Your son does not sound immature to me. He sounds spot on for a 19mo. The best thing you can do for anyone of any age is turn a negative into a positive. So for my team of teachers instead of saying "stop using worksheet." I say "you need to REPLACE the worksheet with interactive activities like these." Instead of saying "No more spelling and grammar quizzes to determine the depth of vocabulary." I say: You need to use these creative prompts to get the students employing the words and structures they know."

The same thing for my kids. Instead of "stop shouting." (which by the way I almost always shout out first as an instinct, but I KNOW they won't follow) I say "whisper whisper, inside voice!" and instead of "stop bouncing on my couch dammit!" (which again is my gut instinct go to when I see it happening and hear the springs on my brand new couch being needlessly strained) "bounce in the garden please." and pick him up off my couch and chuck him in the back yard. (DS is 6 BTW.)

I try to remember Newton's law of motion. An object in motion will stay in motion unless an unbalanced force acts upon it. The idea is that you redirect the action rather than try to stop it, because part of the GD process is not using unbalance force if possible, right? (obviously life and death situations is another story) You find a way to meet the need they have for the action they are taking in a better way.

DD does the sort of thing you describe all the time. We can't move the TV, so we just keep picking her up and moving her away saying, no thank you, and like the bathrooms and the trash cupboard she will eventually get it. Now if someone leaves them open she stands in front of the open door shouting and pointing until someone comes to close it...it only took 7 months. LOL. With the clothes...we just don't leave them where she can get them...we put it up high. I mean that's just an irrestible temptation. If I couldn't I would probably redirect her to her toy basket which she can then dump and then reload and then dump again and so on to her heart's content.

I really don't think it's realistic to expect a toddler to have the self restraint NOT to empty the clothes basket. That sounds like a LOT of fun.

I hope the doggy stays away...the poor kid sounds terrorized...that could be a good way to wind up with a kid who has nightmare issues really soon.


----------



## Amatullah0 (Apr 7, 2009)

Another vote for telling what TO do, and not what NOT to do.

honestly, even when it doesn't get DS to do what I want him to do, it has kept ME sane.

but instead of having him help fold the clothes, I would have him put the clothes back in the basket(unless of course, he unfolded them....) but putting the clothes back in the basket is fun, helpful, and teaches him to do what you suggest.
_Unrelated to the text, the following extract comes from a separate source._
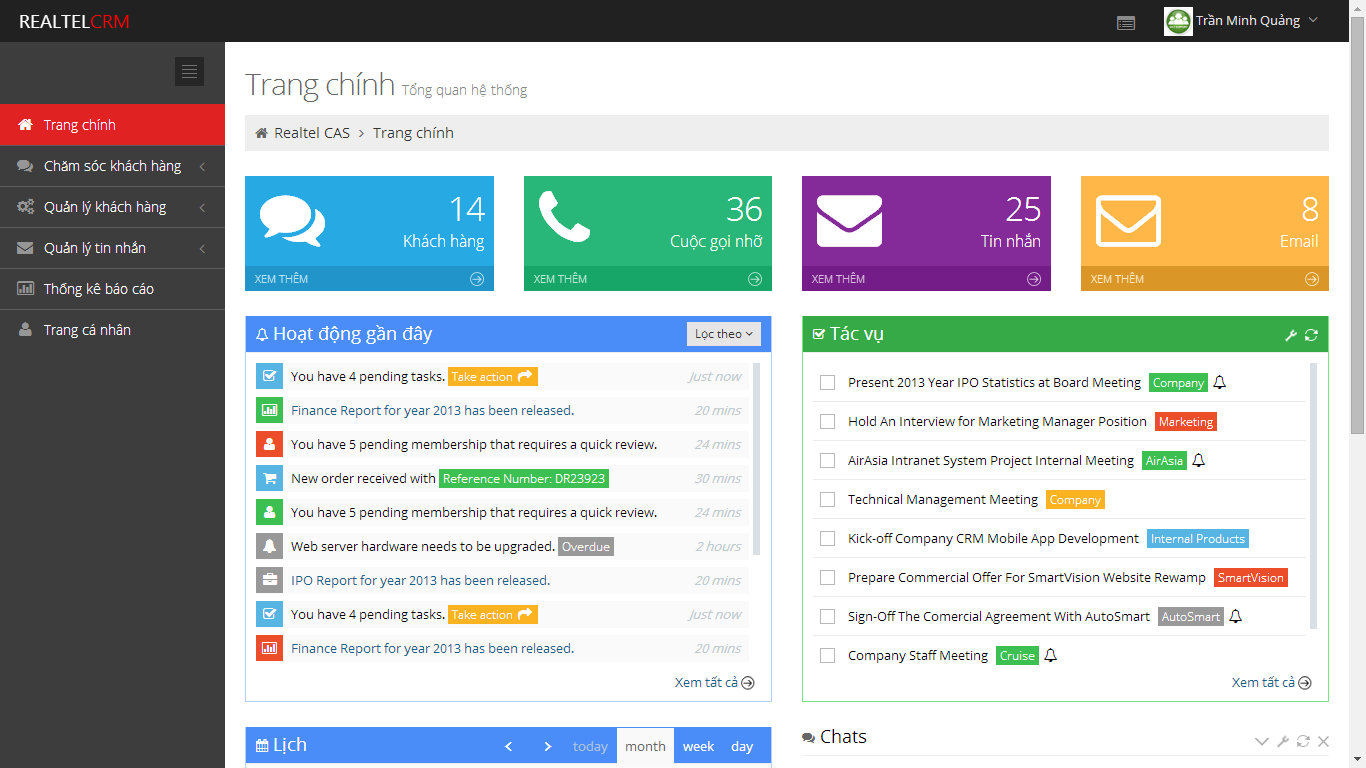Click the sidebar hamburger collapse icon
This screenshot has width=1366, height=768.
[189, 71]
I don't know what to do about the tv... DS hits the power button(and the outlet switch) on the TV here, usually to try to turn it on though(which doesn't work when the power is out). We also have a problem with him closing my laptop when we are using it. In the case of my laptop, I don't really want to teach him to open it(which he does anyways, then proceeds to pull the keys off of it), but with the TV, perhaps teaching him to turn it ON would be helpful? clap when its on, and get sad when it's off? I'm not sure if the getting sad thing actually helps, or if it would just make him think your expression is cool though.... so maybe, ignore him? or put the tv up higher(possibly dangerous)? or put some kind of guard over the button? or watch less tv? lol


----------



## texmati (Oct 19, 2004)

Quote:


> Originally Posted by *Amatullah0*
> 
> Another vote for telling what TO do, and not what NOT to do.
> 
> ...


I just wanted to thank everyone for the responses... ITA that the dog has to go... so it's gone. It's in our hall closet with the rest of the clutter, and will probably not be excavated until we move!

It seems like the general consensus is that it's not possible.
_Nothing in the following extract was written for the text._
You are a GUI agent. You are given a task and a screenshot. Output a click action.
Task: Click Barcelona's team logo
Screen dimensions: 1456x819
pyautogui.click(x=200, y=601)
We don't watch a lot of tv.... none during the day, but this is happening in the evening right before bedtime when *everyone* is exhausted. The clothes have gone into another room, and the only solution I see for the tv is more baby gates.

I'm still wondering at what point we can expect him to learn that some things are generally off limits. I know he's a young big brother, and I am proud of how well I'm keeping them both save, but I do expect that some things will come up.


----------



## treeoflife3 (Nov 14, 2008)

My kiddo is 25.5 months and she still doesn't always understand that some things are off limits, but mostly she's grown out of some of the things from 6 months to a year ago. It isn't so important to pull everything out. She only pushes the tv button if I ask her to. She understands to leave books on shelves now. Some of these things really are developmental and as they age, they get over it and leave it alone. It'll take a long time to really be able to determine what is off limits even without being told and to have the impulse control to leave it alone but he IS learning right now about specific things to not get into even though his impulse control isn't so great. As you keep redirecting and providing different options to feed the impulses, he'll stop going for the things you keep stopping him from playing with.


----------



## sunnygir1 (Oct 8, 2007)

My ds is 19 months too. I think it is possible to teach them not to touch dangerous things, but it will not be 100%, and you have to keep on them. For example, my ds loves to open the dishwasher and play with the knobs on the stove. I simply do not allow him to open the dishwasher when it's running or touch the knobs on the stove. He still does it occasionally, but I consistently say "oops, no stove" and physically remove him from the stove if he doesn't move away immediately. It is a process. He is learning, but I can't count on that to keep him safe -- that's my job.


----------



## crunchy_mommy (Mar 29, 2009)

I agree that it is much easier to teach them what TO do than what NOT to do. So rather than telling him not to hit the TV buttons, you might hand him a spare remote and let him play with those buttons. Or make it his official job to turn the TV on & off, turn the volume up/down, etc. when asked. And rather than tell him not to dump out the laundry bins, you could ask him to take a pile of laundry to the bedroom. Obviously with that, he might still make a mess in the process, but he'll be learning how to do it neatly! One thing my DS loves to do is stuff the cloth wipes from the laundry into the wipes container. I think sometimes they see us doing things and want to participate but aren't quite sure HOW to do it. They think they're copying us but they are really annoying us! So as much as possible, DH & I try to show DS how to do things. This goes right down to things like how to plug in & unplug electronics, where to put his feet (on the floor, NOT on the table), how to operate the CD player, how to help us clean, etc. It takes a lot of patience & of course he still sometimes gets into trouble but it's gotten way better just by showing him how to properly do whatever he wants to do. And now that I wrote that, I'm quite certain he's going to dump out all the laundry and turn off the computer sometime in the next 3 minutes


----------



## PoppyMama (Jul 1, 2004)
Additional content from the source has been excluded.